» **About this exercise**
Set down exactly the lines below between the line holding "The width and height of the screenshot is (1920, 1239)." and the line holding "Task: Open the Colors menu", inclusive; no other line belongs in the answer.

Entries taken from a collection:

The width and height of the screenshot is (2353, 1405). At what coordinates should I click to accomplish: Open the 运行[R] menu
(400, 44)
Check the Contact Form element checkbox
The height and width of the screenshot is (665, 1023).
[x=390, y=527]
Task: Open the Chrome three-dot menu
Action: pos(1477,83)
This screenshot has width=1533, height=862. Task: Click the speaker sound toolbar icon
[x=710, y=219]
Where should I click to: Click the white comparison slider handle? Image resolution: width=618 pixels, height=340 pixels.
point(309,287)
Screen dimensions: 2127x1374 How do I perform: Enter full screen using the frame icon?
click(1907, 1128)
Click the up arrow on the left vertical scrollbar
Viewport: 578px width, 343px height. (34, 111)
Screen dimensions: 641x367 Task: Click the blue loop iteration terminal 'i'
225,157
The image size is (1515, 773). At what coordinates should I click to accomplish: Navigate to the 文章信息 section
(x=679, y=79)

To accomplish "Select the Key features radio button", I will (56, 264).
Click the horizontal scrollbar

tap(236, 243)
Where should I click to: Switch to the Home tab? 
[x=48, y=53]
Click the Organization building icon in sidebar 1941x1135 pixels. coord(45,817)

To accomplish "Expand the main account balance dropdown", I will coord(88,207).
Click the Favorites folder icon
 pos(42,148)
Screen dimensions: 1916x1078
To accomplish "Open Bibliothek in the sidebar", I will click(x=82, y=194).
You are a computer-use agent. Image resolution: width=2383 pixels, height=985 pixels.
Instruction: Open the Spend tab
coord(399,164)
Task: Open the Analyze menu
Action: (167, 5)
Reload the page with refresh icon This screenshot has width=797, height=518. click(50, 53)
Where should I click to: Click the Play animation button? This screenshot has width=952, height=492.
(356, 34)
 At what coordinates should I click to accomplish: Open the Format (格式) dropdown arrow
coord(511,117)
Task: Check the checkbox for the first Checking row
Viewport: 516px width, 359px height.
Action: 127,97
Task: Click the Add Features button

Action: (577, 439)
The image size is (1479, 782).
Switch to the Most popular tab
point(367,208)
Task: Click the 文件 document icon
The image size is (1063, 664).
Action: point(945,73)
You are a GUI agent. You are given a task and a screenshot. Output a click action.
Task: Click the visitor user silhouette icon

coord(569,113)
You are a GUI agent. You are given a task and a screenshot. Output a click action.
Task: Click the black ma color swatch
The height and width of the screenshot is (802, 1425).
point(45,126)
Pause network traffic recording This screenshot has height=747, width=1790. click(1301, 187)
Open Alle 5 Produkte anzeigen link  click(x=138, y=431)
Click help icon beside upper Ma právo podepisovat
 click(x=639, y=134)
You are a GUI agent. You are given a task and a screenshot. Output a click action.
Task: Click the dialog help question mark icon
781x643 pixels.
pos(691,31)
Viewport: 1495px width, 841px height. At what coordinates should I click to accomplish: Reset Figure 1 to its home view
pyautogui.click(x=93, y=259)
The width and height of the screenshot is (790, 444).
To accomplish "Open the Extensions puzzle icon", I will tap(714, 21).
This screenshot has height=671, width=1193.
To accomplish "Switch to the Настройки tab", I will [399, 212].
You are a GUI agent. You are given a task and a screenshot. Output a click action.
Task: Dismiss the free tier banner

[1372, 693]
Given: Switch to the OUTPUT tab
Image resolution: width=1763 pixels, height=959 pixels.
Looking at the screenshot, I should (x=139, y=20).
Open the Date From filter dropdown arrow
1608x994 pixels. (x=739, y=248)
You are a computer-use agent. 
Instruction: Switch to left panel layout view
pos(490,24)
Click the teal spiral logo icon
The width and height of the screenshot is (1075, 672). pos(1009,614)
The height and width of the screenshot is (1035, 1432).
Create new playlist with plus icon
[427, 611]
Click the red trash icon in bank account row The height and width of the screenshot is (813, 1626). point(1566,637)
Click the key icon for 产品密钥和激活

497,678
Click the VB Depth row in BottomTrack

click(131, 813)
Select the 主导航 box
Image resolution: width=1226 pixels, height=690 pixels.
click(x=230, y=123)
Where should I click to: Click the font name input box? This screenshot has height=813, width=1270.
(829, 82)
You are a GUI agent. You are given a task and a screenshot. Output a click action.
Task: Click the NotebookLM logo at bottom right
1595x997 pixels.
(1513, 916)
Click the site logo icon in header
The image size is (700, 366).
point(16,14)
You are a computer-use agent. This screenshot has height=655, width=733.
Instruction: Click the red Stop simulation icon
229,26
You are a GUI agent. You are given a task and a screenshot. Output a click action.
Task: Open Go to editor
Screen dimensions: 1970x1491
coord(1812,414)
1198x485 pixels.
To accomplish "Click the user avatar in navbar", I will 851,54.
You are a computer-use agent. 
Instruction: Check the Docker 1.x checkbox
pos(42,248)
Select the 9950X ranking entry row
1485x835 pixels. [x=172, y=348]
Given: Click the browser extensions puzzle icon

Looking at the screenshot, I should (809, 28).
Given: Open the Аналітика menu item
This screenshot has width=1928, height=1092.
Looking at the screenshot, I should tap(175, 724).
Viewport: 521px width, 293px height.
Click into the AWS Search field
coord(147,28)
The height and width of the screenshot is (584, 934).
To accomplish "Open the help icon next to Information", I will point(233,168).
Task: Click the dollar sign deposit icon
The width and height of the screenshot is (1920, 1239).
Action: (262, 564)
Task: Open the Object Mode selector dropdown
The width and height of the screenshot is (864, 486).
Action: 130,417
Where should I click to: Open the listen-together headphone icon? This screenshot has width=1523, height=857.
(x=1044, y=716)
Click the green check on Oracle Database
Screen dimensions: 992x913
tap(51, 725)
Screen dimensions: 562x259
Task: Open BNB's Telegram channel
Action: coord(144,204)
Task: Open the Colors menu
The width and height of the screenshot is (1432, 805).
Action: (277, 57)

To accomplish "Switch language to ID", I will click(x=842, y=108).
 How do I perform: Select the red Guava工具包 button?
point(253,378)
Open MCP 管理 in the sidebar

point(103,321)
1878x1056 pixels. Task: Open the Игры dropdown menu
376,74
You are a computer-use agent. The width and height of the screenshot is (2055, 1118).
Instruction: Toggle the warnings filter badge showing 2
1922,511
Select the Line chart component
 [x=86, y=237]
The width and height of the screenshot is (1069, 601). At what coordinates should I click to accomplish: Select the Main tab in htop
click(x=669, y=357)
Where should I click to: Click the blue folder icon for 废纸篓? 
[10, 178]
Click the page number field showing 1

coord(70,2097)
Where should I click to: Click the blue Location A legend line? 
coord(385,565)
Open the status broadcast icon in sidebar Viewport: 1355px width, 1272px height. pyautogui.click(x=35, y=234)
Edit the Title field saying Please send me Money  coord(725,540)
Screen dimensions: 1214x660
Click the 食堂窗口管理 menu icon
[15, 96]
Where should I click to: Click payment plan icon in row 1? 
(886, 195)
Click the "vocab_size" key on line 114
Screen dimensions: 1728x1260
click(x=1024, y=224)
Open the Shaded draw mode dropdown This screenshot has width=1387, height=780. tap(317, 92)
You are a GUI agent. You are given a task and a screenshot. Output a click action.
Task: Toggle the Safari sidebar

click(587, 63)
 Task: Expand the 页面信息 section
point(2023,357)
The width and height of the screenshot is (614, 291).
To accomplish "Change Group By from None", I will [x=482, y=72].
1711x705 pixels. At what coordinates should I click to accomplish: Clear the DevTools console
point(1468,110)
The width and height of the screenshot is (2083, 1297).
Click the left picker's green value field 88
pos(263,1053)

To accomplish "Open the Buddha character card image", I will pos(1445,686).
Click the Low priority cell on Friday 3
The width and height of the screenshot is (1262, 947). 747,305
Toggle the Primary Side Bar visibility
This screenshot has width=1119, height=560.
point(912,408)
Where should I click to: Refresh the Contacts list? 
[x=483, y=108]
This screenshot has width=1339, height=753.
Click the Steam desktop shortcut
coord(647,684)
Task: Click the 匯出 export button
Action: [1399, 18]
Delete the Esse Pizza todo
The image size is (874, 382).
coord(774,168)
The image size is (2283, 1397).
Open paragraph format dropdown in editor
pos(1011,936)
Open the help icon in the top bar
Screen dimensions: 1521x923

» **Task output**
The width and height of the screenshot is (1920, 1239).
Action: (262, 564)
Task: Open the Object Mode selector dropdown
The width and height of the screenshot is (864, 486).
Action: 130,417
Where should I click to: Open the listen-together headphone icon? This screenshot has width=1523, height=857.
(x=1044, y=716)
Click the green check on Oracle Database
Screen dimensions: 992x913
tap(51, 725)
Screen dimensions: 562x259
Task: Open BNB's Telegram channel
Action: coord(144,204)
Task: Open the Colors menu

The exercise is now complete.